The project simulates a set-associative cache, precisely its special cases, Direct Map and Fully Associative caches. It aims to illustrate the effects of different cache parameters on its performance, thus helping us enhannce our understanding of how the cache works and how to analyze the effect of its different parameters on the hit ratio.
- Tests: a directory which has 5 test cases that were used to test the correctness of our cose
- cache.cpp: the source code used to run the experiment and generate the results
- Report.pdf: a report detailing the methodology used to collect the data, its the results and analysis, as well as the conclusions reached
Building the program can be done on the command line using the following commands:
cd <cloned_program_directory>
g++ cache.cpp -o cache.exe
After building the program, you have two options to run the program: 1- Run the executable file directly. In this case, the program will produce random data of the specified number of iterations, dictated by line 137. 2- Input a text file having the addresses in decimal, the program will read the addresses from the text file and output accordingly. That can be done using the following commands:
- for windows use
.\cache.exe <data_file>[optional]
- for MacOS use
./cache.exe <data_file>[optional]
The program operates as follows:
- The user has the option to either input a text file with addresses to simulate accessing them, or to use one of the avaiable 6 Memory Generator functions to generate a set amount of addresses.
- The user is then prompted to pick the line size and the cache type [DM | FA] they'd like to simulate.
- For every requested address, the program calls the decided cache type function to simulates the behavior of an actual cache and return whether the access was a hit or a miss.
- The total hit rate is calculated and output to the terminal, along with the individual return [Hit | Miss] results for each address.
- Only covers the extreme cases of Set Associative caches: 1-way (DM) and n-way (FA).

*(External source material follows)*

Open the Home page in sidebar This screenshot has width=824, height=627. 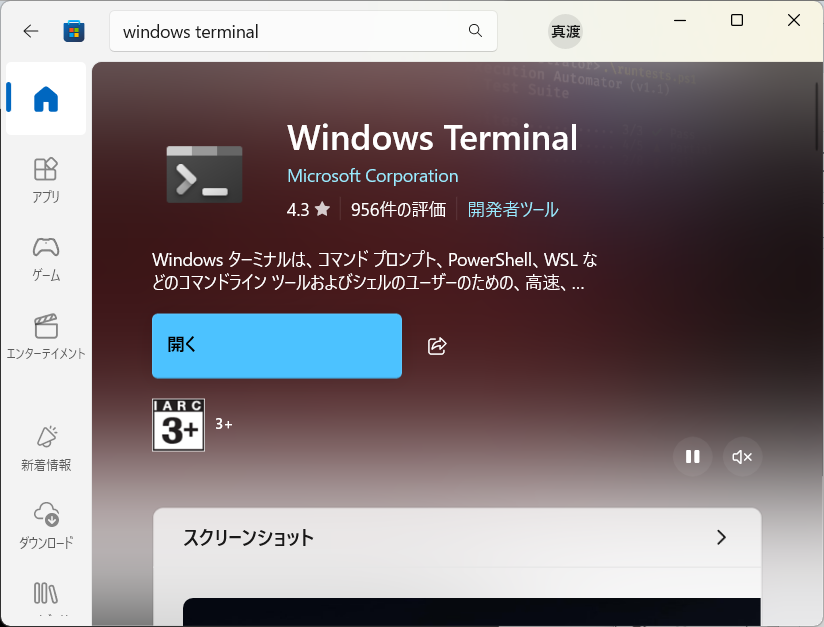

- Does not take into consideration cache size as a possible variable parameter that could affect cache performance.
- Does not test the effect of other replacement policies (e.g. LRU, LFU) for FA caches.
- As of now, changing the MemGen function used requires the user to edit the code rather than be prompted to pick.

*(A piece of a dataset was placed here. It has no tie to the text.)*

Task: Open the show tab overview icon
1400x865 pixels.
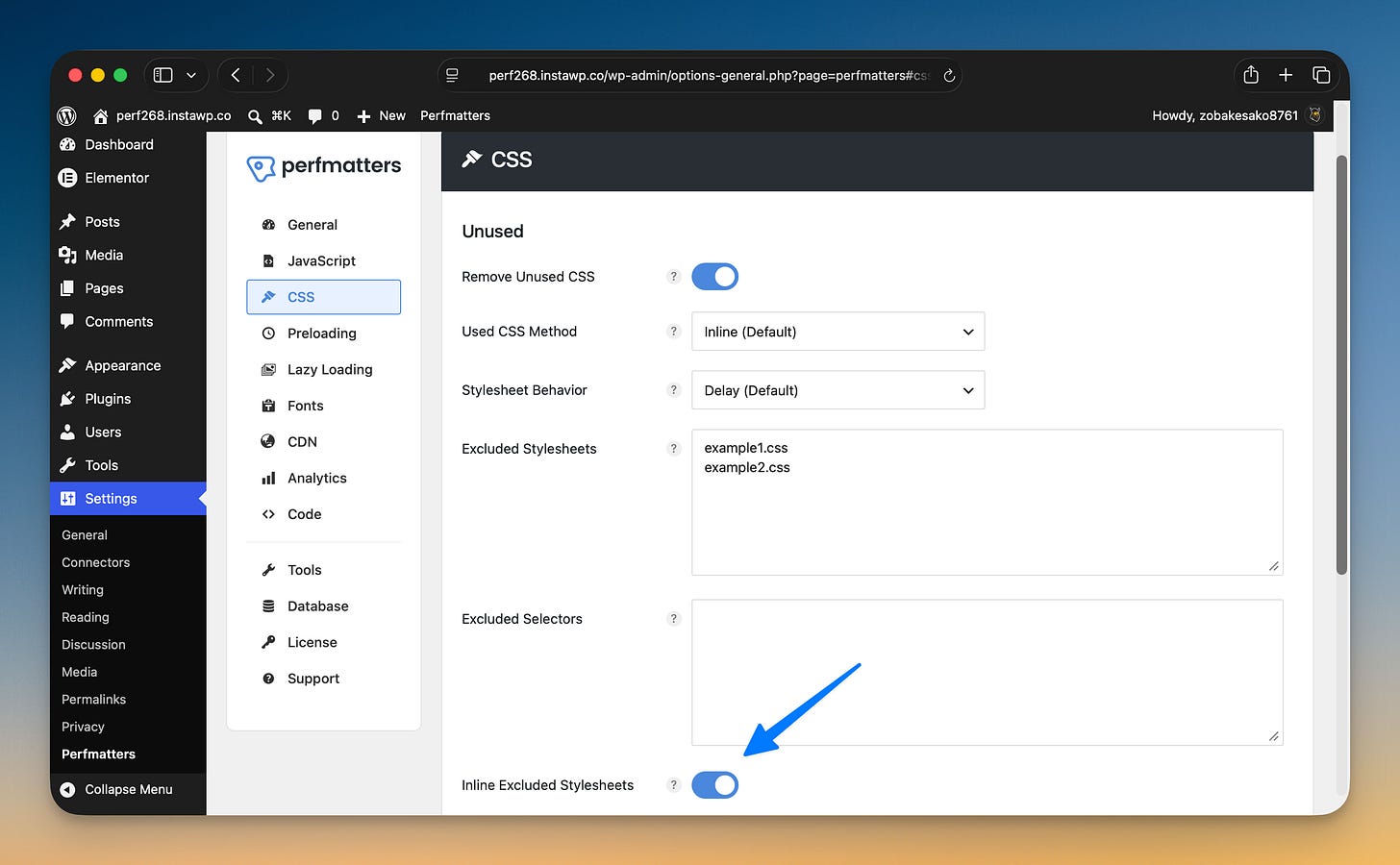Action: point(1321,75)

- As we do not have a lot of experience wth data analysis, we struggled at first on how to approach the analysis and what points to consider.
- Calculating some probabilities, used to aid our understanding of the data trends, sometimes proved to be tricky and more complicated than we were used to, resulting in some confusion.

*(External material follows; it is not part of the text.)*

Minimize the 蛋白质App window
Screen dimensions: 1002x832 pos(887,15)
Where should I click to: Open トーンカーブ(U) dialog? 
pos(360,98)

The following test case files were input to the program with the following parameters to test and verify the correctness of our program Note: The cache size and FA replacement policy (RAND -> FIFO) were changed for testing purposes.
- Test1:
- Tests: Re-accessing previously fetched addresses for both DM and FA
- Cache Specifications: cache size = 4 bytes, line size = 2, expected hit ratio_DM = 50%, expected hit_ratio_FA = 50%.
- Test2:
- Tests: Random address access in DM / Replacement policies efficiency in FA.
- Cache Specifications: cache size = 16 bytes, line size = 2, expected hit ratio_DM = 44%, expected hit ratio_FA = 44%
- Test3:
- Tests: Conflict misses in DM / Temporal locality in FA.
- Cache Specifications: cache size = 128 bytes, line size = 16, expected hit ratio_DM = 40%, expected hit ratio_FA = 50%
- Test4:
- Tests: Sequential access in DM.
- Cache size = 16 bytes , line size = 1, expected hit ratio_DM = 0%
- Test5:
- Tests: Random Access in FA
- Cache size = 16 bytes, line size = 1, expected hit ratio_FA = 27%
Copyright 2024 Arwa Abdelkarim
Copyright 2024 Rana Taher
Copyright 2024 Yasmina Mahdy
Licensed under the Apache License, Version 2.0 (the "License"); you may not use this file except in compliance with the License. You may obtain a copy of the License at
http://www.apache.org/licenses/LICENSE-2.0
Unless required by applicable law or agreed to in writing, software distributed under the License is distributed on an "AS IS" BASIS, WITHOUT WARRANTIES OR CONDITIONS OF ANY KIND, either express or implied. See the License for the specific language governing permissions and limitations under the License.